Your answer should be the lines below from the one with "Instruction: Click the Brown sugar todo item" to the one with "The image size is (372, 279).", both included, given again exactly and with nothing added.

** Opening GIVEN DATA block **

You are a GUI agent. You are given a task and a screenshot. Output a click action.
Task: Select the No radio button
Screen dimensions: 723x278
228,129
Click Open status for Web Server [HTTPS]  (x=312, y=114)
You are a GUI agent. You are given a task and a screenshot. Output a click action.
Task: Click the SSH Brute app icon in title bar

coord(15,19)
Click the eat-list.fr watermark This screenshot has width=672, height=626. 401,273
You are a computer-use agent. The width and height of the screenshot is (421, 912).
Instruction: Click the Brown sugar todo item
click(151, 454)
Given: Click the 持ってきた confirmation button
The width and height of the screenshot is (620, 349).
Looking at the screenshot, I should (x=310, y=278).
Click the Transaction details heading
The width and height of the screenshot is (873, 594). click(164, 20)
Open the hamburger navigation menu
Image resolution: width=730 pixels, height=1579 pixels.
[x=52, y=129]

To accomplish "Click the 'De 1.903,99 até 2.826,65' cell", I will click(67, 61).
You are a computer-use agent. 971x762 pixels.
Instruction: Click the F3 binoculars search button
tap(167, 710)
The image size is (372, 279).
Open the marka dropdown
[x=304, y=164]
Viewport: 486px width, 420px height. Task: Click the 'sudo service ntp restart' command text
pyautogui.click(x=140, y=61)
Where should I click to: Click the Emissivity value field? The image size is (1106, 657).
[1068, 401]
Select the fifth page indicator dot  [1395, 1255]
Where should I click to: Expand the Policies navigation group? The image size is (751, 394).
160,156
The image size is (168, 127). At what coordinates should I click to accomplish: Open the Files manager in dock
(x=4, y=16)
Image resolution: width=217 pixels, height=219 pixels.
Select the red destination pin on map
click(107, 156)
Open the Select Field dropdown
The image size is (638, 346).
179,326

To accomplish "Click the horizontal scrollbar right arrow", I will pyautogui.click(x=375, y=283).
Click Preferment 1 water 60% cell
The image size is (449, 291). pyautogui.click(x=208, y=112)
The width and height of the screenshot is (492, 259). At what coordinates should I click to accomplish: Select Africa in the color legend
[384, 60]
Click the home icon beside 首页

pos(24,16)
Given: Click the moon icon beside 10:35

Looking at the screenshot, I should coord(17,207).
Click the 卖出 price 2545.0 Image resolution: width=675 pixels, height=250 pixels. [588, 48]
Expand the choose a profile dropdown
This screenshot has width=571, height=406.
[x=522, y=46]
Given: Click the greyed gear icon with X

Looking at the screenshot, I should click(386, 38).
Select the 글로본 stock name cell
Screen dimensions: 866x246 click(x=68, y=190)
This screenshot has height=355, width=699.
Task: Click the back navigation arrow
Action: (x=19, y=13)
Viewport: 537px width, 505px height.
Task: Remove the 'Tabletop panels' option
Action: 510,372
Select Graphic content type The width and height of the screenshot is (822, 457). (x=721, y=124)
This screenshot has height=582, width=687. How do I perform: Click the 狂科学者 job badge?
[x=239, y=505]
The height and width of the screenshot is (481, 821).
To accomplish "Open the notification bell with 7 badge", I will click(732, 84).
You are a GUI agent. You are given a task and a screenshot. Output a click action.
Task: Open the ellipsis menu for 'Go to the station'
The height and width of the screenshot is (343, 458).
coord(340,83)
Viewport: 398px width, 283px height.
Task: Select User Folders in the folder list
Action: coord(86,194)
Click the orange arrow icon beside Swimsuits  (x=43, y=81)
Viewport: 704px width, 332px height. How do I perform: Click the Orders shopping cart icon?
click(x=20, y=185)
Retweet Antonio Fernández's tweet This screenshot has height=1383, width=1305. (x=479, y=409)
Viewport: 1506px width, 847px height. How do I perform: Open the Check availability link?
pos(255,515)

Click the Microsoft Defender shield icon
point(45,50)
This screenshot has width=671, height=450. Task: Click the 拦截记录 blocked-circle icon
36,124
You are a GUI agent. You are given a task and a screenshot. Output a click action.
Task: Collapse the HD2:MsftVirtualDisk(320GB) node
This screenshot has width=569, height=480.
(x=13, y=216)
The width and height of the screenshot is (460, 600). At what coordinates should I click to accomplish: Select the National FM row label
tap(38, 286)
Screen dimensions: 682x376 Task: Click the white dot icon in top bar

** Closing GIVEN DATA block **

_ANSWER BOX:_
Instruction: Click the Brown sugar todo item
click(151, 454)
Given: Click the 持ってきた confirmation button
The width and height of the screenshot is (620, 349).
Looking at the screenshot, I should (x=310, y=278).
Click the Transaction details heading
The width and height of the screenshot is (873, 594). click(164, 20)
Open the hamburger navigation menu
Image resolution: width=730 pixels, height=1579 pixels.
[x=52, y=129]

To accomplish "Click the 'De 1.903,99 até 2.826,65' cell", I will click(67, 61).
You are a computer-use agent. 971x762 pixels.
Instruction: Click the F3 binoculars search button
tap(167, 710)
The image size is (372, 279).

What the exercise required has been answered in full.